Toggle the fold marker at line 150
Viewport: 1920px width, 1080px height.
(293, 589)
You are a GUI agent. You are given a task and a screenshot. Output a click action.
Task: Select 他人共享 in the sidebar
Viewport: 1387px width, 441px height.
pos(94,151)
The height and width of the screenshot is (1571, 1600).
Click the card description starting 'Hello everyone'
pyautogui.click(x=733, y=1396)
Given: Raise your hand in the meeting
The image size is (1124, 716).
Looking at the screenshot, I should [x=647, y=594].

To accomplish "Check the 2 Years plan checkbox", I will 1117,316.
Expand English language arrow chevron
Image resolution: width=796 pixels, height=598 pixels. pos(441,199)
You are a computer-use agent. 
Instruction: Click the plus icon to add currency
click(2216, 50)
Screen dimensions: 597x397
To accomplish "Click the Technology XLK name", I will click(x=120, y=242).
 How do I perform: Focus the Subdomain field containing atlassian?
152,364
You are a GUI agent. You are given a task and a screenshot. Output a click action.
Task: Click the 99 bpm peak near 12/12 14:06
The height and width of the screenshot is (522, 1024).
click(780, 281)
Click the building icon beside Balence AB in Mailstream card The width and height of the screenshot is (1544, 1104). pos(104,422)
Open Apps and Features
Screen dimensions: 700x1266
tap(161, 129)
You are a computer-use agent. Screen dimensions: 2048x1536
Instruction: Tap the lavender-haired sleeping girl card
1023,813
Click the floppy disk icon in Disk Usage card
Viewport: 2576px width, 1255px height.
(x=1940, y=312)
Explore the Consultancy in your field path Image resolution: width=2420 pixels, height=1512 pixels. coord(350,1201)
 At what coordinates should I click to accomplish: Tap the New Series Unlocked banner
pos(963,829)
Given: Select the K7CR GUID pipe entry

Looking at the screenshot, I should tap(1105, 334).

### YOUR GOAL
Return the material line for line, starting at its first line and ending at the line that contains "I will 1117,316.", with both of those lines included.

### ANSWER TO THIS TASK
Toggle the fold marker at line 150
Viewport: 1920px width, 1080px height.
(293, 589)
You are a GUI agent. You are given a task and a screenshot. Output a click action.
Task: Select 他人共享 in the sidebar
Viewport: 1387px width, 441px height.
pos(94,151)
The height and width of the screenshot is (1571, 1600).
Click the card description starting 'Hello everyone'
pyautogui.click(x=733, y=1396)
Given: Raise your hand in the meeting
The image size is (1124, 716).
Looking at the screenshot, I should [x=647, y=594].

To accomplish "Check the 2 Years plan checkbox", I will 1117,316.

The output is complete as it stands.